[DATA]

= = = =

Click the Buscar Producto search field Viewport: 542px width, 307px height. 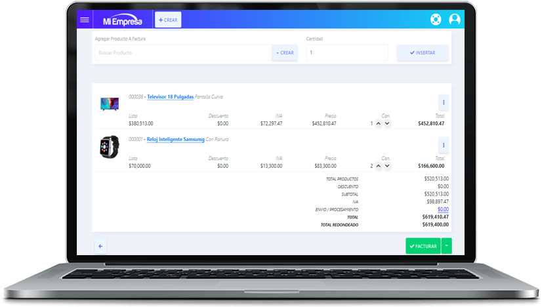click(182, 52)
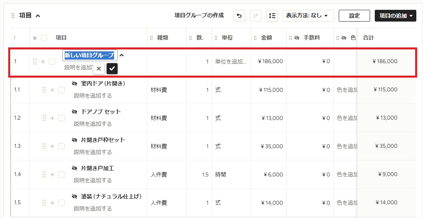Viewport: 423px width, 218px height.
Task: Collapse the new item group chevron
Action: tap(122, 55)
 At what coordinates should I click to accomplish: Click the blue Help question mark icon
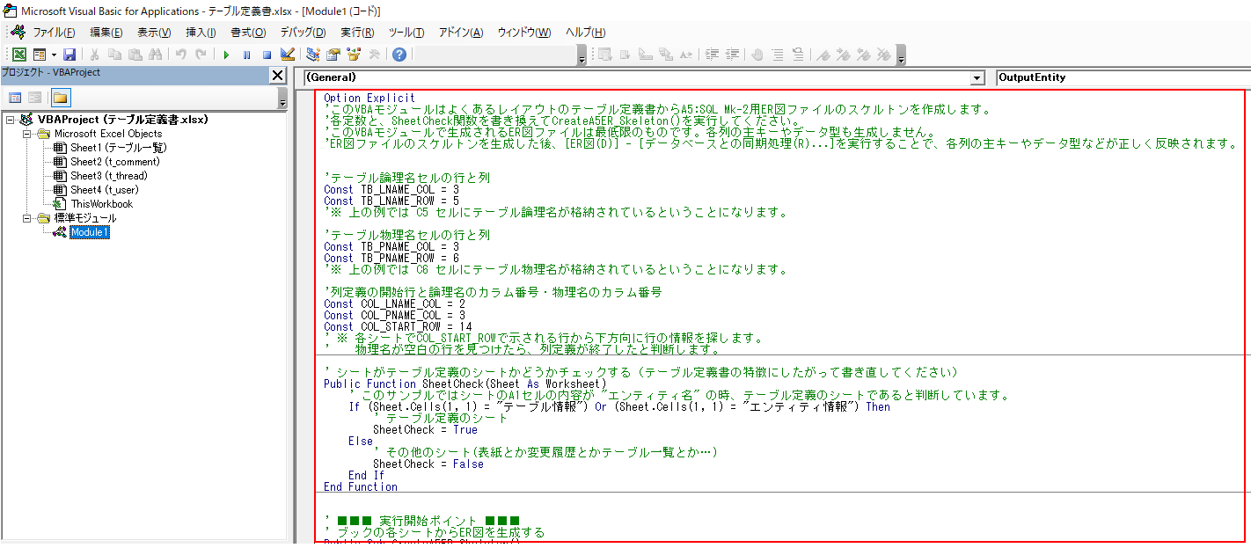pos(399,55)
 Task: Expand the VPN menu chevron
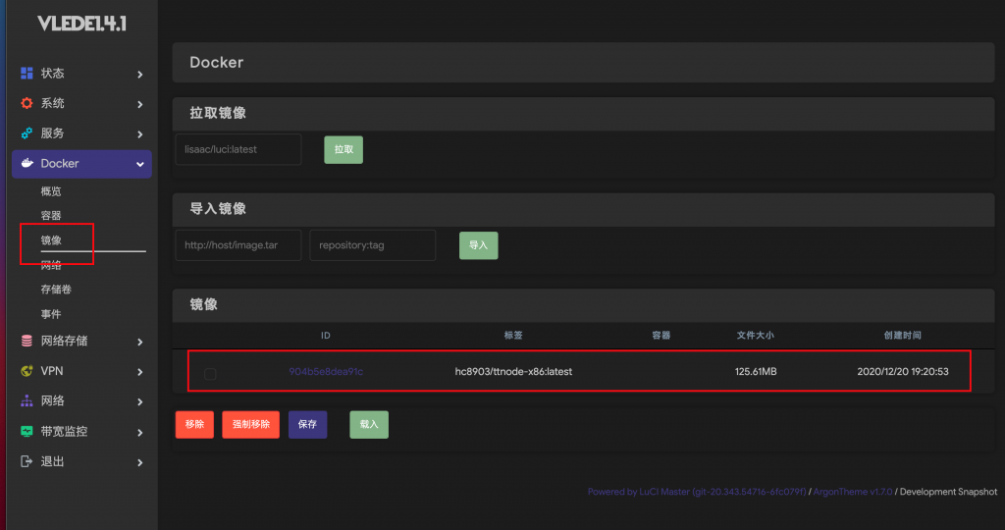point(140,372)
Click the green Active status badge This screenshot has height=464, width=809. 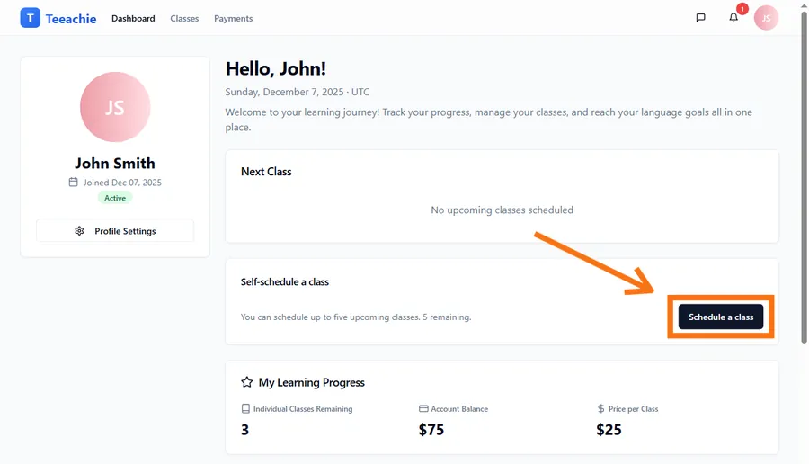click(x=115, y=198)
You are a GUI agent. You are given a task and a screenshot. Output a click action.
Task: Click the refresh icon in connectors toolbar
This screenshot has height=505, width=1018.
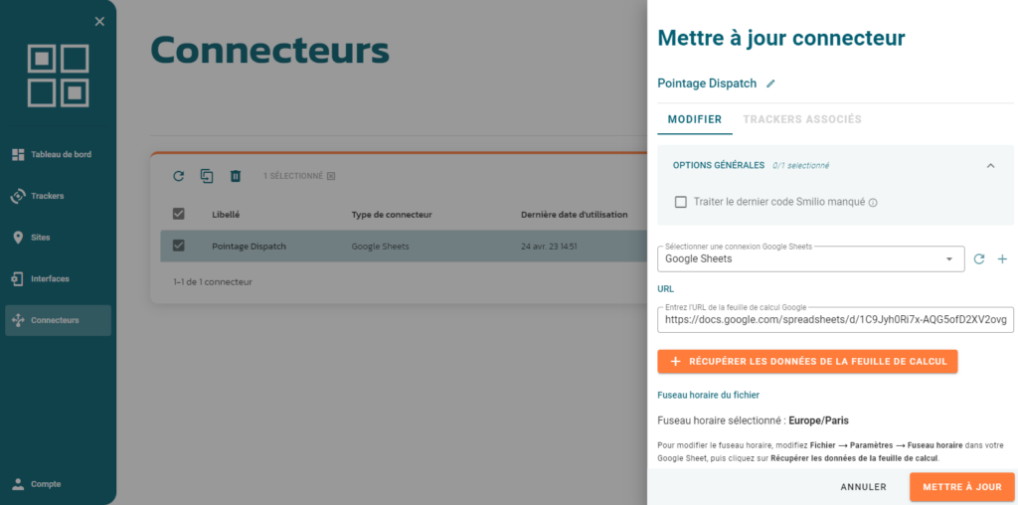(x=179, y=176)
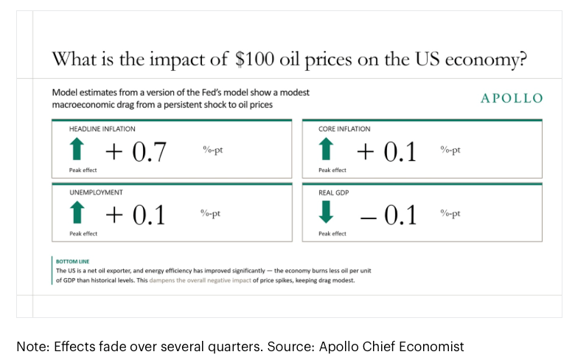
Task: Click the REAL GDP label
Action: pos(333,193)
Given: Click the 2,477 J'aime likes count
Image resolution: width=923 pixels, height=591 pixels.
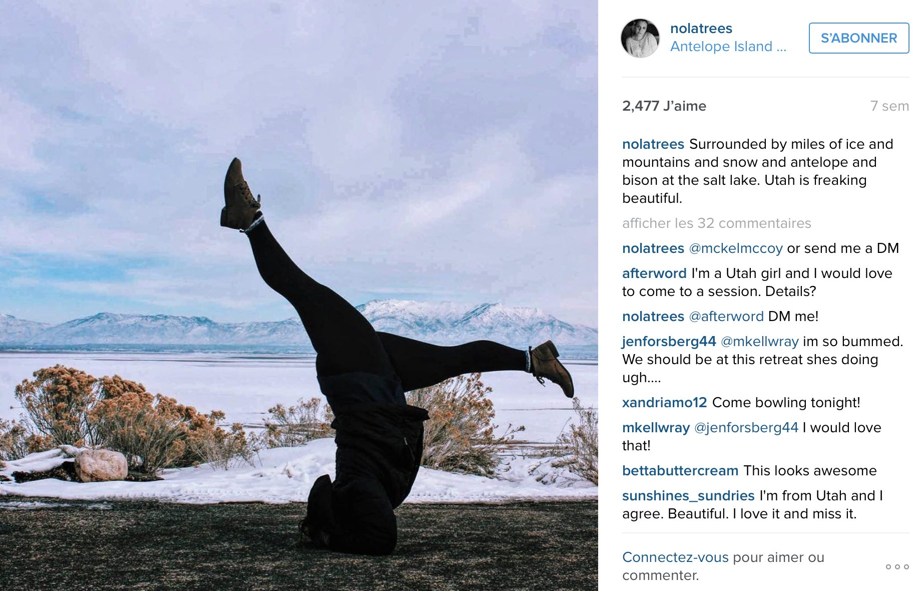Looking at the screenshot, I should click(x=664, y=106).
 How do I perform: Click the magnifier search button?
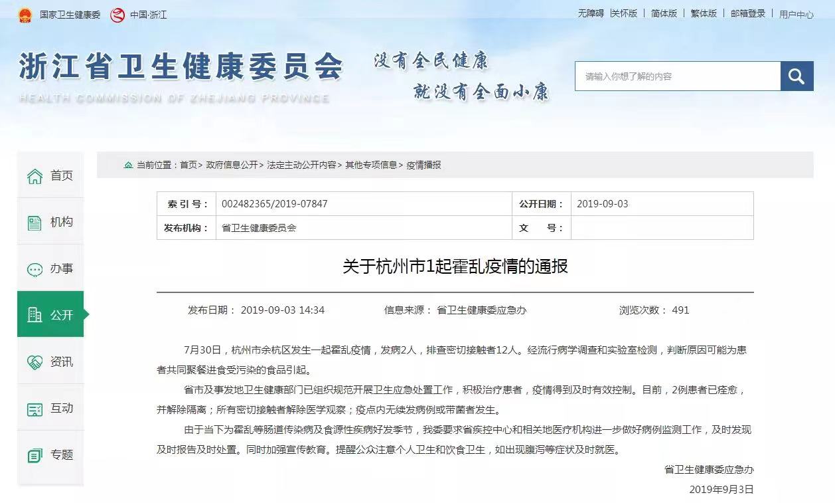[x=797, y=76]
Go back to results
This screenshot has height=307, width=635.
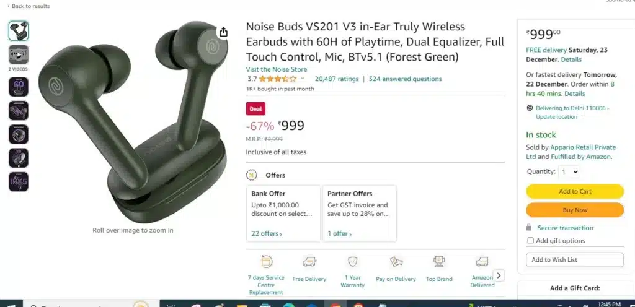(29, 6)
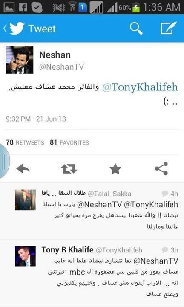Retweet Neshan's tweet
This screenshot has height=307, width=184.
pyautogui.click(x=69, y=168)

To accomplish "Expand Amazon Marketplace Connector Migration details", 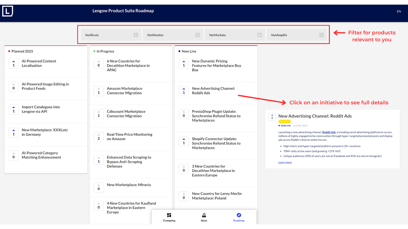I will tap(124, 91).
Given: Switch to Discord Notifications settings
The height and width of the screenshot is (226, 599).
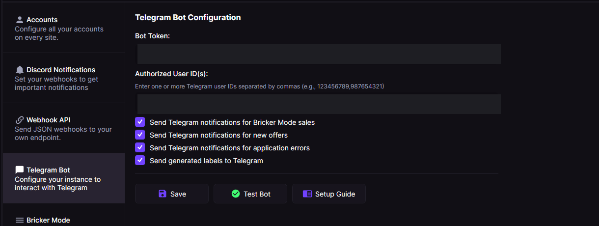Looking at the screenshot, I should click(x=64, y=78).
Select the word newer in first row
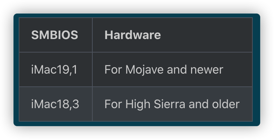 tap(207, 70)
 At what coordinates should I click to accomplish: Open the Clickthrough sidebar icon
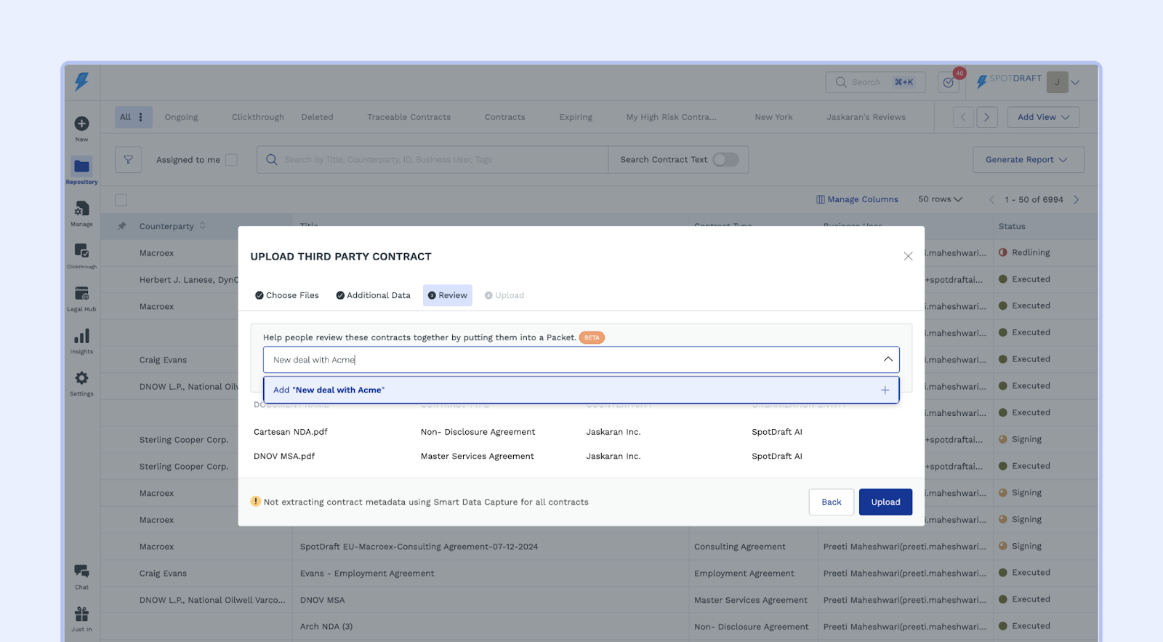tap(81, 252)
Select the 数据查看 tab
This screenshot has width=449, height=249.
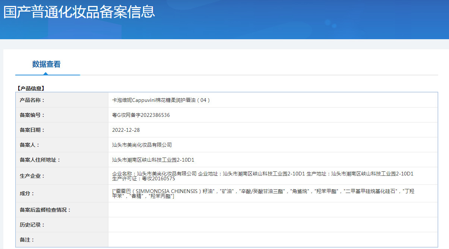46,64
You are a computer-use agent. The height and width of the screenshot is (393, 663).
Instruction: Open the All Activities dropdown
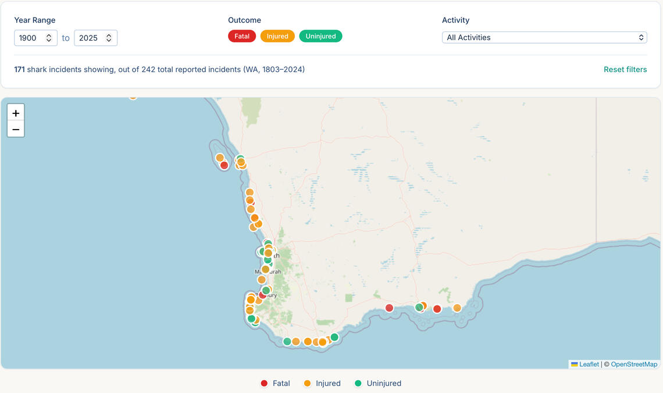[x=544, y=37]
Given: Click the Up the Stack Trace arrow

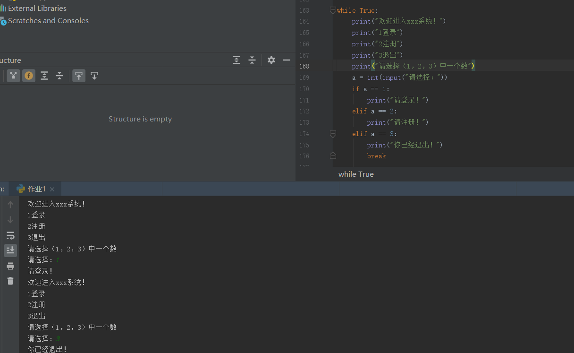Looking at the screenshot, I should [x=10, y=204].
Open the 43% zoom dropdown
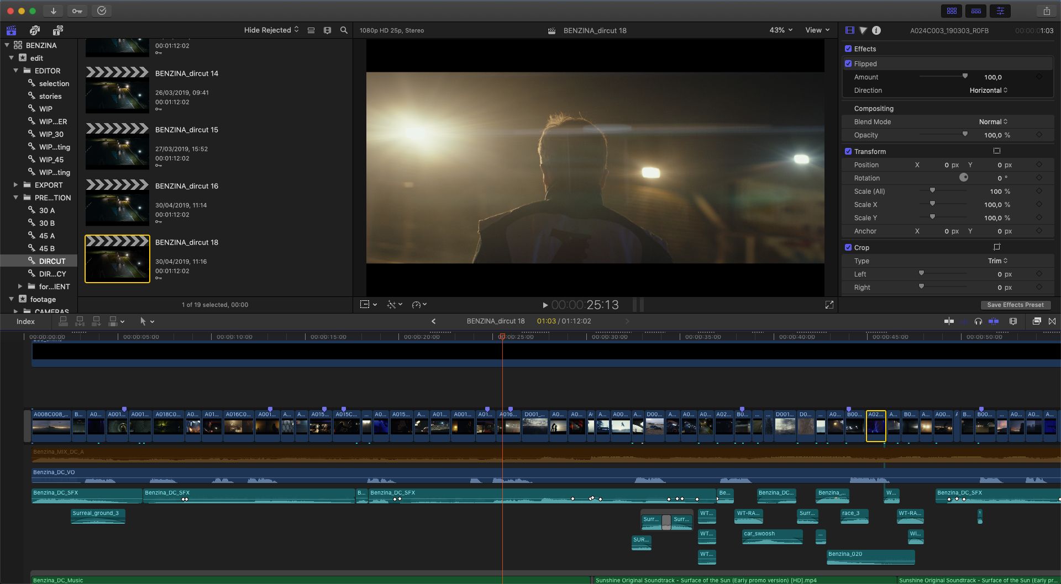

= = = =

[ABOUT THIS EXERCISE] Return every line from the entries that holds the string "agent".

[WRITTEN SOLUTION]
You are a GUI agent. You are given a task and a screenshot. Output a click action.
You are a computer-use agent. The height and width of the screenshot is (393, 663).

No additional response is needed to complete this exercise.